▶ Task to carry out:
Copy out all lines of the records in which the word "will" appears.

===== Exercise data

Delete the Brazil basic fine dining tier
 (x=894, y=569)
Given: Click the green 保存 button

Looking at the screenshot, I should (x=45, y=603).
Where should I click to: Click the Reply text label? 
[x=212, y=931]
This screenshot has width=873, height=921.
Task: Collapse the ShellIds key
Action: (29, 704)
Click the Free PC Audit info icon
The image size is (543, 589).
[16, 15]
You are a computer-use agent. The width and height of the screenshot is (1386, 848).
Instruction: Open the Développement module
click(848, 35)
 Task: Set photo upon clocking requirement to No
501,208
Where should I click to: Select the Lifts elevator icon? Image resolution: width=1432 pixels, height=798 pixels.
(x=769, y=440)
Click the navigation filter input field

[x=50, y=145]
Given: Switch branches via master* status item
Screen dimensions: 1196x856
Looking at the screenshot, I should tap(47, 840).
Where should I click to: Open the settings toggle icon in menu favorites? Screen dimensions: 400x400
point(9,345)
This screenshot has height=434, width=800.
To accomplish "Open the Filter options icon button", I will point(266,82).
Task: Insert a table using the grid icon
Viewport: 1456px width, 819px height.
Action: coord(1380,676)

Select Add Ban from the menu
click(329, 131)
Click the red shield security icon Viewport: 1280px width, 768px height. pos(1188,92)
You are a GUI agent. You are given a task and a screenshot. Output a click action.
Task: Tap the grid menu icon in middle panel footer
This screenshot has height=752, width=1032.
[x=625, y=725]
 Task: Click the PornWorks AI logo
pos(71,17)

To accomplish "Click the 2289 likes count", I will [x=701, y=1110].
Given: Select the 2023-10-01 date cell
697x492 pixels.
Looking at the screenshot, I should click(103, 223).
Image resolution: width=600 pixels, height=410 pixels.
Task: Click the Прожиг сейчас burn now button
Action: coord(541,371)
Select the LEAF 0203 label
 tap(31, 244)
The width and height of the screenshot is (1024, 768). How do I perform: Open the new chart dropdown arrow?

==========

▶ Written solution:
To accomplish "Open the Filter options icon button", I will point(266,82).
To accomplish "Click the 2289 likes count", I will [x=701, y=1110].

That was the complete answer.